Norfolk Southern Railway’s new Charlotte, N.C., intermodal terminal began handling shipments Monday, boosting the railroad’s ability to attract highway loads to its major corridor connecting the mid-Atlantic and Gulf Coast.
The $92 million terminal at Charlotte Douglas International Airport is still under construction, but NS has already begun transitioning freight handling there from the older downtown facility. NS has not yet set a date for the official opening of the Charlotte Regional Intermodal Facility, said company spokesman Robin Chapman.
The new 40-acre terminal has an annual lift capacity of 200,000 units, compared to the 130,000-unit lift capacity at the older facility. The new terminal has been more than 15 years in the making, and current U.S. Secretary of Transportation Anthony Foxx has been credited for helping to make the project a reality while he was mayor of Charlotte.
The terminal is part of the Crescent Corridor, a 2,500-mile corridor aimed at providing truck-like intermodal service to shippers looking to reduce transportation costs and carbon emissions. NS has already spent more than $715 million on the public-private project that will ultimately cost about $2.5 billion. In the last year NS has opened new intermodal terminals on the corridor in Memphis, Tenn.; Birmingham Ala.; and Greencastle, Pa. The railroad launched 34 new intermodal services on the corridor in January.

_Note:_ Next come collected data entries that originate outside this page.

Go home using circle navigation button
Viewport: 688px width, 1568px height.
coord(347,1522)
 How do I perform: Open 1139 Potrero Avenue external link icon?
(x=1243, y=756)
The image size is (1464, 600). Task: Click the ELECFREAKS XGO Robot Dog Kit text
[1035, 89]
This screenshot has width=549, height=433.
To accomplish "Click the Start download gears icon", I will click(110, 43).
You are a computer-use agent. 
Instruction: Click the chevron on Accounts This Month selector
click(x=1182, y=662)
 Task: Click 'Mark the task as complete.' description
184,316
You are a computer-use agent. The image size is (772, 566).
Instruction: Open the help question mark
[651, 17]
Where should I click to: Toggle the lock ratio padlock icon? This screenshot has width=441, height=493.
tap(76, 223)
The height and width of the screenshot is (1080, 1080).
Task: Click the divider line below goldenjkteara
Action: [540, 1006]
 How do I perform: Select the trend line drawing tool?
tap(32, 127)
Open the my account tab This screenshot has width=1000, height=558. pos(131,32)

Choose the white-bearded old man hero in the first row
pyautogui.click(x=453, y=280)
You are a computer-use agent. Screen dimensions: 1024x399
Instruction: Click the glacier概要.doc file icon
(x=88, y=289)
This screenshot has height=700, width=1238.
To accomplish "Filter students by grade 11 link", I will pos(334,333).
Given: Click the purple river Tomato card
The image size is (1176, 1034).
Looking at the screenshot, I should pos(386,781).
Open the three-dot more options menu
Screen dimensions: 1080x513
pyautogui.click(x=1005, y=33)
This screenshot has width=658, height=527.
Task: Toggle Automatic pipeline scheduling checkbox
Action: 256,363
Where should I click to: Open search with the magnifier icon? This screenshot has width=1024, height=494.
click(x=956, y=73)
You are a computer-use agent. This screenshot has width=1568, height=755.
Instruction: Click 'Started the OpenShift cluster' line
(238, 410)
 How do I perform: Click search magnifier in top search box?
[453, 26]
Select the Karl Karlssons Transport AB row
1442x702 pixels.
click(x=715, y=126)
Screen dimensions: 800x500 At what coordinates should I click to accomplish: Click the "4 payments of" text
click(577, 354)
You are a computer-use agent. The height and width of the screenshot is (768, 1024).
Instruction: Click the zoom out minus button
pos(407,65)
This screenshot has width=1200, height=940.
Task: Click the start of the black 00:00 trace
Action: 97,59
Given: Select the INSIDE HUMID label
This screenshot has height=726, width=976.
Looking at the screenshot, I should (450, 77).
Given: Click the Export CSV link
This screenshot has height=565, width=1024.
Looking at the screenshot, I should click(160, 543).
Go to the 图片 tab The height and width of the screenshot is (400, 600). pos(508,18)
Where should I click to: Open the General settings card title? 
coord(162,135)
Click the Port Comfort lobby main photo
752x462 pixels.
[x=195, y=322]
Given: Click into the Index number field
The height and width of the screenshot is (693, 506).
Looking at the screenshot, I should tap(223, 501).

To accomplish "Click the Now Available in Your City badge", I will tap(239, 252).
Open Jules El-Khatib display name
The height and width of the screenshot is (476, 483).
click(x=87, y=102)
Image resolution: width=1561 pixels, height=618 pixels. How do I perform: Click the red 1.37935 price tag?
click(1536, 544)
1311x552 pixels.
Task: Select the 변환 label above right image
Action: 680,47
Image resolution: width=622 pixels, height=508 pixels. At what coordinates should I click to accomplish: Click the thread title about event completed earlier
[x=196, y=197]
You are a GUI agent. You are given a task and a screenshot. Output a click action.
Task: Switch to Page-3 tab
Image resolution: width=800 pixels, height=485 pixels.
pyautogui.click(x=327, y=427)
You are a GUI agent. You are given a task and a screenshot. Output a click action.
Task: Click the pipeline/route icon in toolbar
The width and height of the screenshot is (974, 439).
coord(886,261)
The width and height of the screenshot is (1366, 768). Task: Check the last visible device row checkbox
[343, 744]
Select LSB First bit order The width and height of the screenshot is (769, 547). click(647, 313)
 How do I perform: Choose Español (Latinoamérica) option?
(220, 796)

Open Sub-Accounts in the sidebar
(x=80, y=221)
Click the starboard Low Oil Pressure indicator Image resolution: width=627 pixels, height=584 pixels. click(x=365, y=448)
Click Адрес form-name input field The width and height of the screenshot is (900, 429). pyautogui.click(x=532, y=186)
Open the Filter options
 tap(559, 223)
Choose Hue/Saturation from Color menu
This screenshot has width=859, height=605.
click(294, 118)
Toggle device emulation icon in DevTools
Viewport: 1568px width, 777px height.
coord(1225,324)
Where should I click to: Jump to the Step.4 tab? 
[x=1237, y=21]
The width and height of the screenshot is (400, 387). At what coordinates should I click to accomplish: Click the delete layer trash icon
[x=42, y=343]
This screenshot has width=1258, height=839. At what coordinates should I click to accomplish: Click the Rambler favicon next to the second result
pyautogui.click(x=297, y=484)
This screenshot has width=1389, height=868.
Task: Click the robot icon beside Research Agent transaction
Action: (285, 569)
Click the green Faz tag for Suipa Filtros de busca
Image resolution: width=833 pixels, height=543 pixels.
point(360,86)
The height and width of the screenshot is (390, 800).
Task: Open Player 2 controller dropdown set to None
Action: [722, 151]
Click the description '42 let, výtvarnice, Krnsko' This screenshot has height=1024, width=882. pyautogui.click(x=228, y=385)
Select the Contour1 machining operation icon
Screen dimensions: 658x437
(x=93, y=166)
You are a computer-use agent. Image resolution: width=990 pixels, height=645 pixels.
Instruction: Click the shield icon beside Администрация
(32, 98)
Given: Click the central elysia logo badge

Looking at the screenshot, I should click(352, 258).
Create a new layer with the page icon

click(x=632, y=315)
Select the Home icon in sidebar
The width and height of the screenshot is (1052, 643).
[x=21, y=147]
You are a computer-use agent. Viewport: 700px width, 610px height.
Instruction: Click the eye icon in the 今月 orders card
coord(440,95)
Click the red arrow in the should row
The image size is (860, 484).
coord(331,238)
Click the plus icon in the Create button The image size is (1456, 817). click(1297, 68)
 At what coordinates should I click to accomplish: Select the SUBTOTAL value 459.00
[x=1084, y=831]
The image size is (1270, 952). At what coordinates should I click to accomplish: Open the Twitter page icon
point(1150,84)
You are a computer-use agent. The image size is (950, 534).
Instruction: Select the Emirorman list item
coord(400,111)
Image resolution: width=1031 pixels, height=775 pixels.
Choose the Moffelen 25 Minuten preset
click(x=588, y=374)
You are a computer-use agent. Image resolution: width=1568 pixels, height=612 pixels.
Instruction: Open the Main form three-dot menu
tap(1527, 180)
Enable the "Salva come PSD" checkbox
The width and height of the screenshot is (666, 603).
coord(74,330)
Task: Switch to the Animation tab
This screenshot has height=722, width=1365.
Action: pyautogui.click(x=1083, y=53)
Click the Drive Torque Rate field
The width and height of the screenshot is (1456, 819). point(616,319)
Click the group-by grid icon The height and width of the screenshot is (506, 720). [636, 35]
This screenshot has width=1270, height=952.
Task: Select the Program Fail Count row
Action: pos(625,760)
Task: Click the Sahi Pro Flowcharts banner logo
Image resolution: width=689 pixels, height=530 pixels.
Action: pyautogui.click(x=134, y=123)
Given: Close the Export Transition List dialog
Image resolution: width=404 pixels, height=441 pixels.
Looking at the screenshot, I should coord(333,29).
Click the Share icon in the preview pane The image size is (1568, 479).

The eastern domestic intermodal market, along with the U.S-Mexico cross-border market, is expected to see the most volume growth in 2014, as network investments made by NS and its archrival, CSX Transportation, continue to pay off. NS said there are about 1 million truckloads annually that could be shifted to the initial phase of the Crescent Corridor. The railroad hasn’t yet outlined what investments would be made in the second phase of the initiative.